(Material for the task begins)

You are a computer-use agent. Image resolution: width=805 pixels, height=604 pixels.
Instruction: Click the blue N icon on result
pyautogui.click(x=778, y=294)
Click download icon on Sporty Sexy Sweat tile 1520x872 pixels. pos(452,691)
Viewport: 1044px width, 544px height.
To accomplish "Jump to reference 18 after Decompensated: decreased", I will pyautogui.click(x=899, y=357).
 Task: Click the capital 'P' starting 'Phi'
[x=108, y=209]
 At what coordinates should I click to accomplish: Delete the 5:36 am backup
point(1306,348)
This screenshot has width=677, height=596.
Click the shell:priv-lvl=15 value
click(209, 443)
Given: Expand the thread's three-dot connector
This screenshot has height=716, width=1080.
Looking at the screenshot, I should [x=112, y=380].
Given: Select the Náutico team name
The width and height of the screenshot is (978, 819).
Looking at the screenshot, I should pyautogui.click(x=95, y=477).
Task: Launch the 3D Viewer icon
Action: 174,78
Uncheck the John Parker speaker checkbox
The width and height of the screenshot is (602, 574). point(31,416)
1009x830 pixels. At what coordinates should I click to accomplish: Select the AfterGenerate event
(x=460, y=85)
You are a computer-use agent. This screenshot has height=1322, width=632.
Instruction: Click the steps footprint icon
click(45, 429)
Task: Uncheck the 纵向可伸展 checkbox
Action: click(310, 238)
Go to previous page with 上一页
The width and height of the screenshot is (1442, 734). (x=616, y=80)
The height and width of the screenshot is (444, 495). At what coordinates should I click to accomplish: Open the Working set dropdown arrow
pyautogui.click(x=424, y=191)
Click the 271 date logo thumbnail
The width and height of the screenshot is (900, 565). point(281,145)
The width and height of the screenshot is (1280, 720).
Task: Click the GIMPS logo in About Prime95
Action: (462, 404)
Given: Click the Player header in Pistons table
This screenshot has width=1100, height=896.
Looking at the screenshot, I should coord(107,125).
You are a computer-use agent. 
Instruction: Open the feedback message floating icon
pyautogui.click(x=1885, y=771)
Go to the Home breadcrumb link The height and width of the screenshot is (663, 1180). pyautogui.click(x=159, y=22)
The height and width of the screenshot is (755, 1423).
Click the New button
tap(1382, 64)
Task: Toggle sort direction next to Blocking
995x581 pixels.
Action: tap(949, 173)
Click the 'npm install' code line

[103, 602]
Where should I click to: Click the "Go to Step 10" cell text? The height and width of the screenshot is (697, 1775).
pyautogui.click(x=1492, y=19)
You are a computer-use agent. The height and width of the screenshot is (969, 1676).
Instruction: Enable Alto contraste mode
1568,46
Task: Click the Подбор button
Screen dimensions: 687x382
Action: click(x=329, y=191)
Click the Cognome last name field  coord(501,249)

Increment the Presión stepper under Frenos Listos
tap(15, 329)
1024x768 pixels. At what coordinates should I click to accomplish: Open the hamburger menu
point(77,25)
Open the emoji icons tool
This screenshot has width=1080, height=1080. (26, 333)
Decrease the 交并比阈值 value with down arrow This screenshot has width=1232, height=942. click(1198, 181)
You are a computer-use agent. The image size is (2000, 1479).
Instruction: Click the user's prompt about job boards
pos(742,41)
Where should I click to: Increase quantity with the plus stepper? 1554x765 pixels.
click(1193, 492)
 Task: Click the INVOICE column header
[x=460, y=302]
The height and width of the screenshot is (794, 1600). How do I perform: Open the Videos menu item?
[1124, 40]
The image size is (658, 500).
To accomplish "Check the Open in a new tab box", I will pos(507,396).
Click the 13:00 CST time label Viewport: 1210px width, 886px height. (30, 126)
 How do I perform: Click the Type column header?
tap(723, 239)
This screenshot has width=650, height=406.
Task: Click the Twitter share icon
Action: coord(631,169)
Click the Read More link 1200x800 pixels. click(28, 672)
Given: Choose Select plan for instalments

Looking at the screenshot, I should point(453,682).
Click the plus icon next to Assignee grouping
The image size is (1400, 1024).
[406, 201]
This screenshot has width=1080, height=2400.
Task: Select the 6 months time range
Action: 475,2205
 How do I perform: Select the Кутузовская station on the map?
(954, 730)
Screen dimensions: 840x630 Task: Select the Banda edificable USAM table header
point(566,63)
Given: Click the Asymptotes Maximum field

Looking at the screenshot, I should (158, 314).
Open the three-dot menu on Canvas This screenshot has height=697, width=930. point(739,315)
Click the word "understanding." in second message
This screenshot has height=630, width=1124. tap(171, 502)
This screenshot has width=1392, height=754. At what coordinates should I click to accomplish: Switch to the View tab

(Material for the task ends)

## Your instructions
Could you set down, word for word, only the lines above from the line with "Screen dimensions: 840x630" to the line with "Open the three-dot", including both?

## Answer space
Screen dimensions: 840x630 Task: Select the Banda edificable USAM table header
point(566,63)
Given: Click the Asymptotes Maximum field

Looking at the screenshot, I should (158, 314).
Open the three-dot menu on Canvas This screenshot has height=697, width=930. point(739,315)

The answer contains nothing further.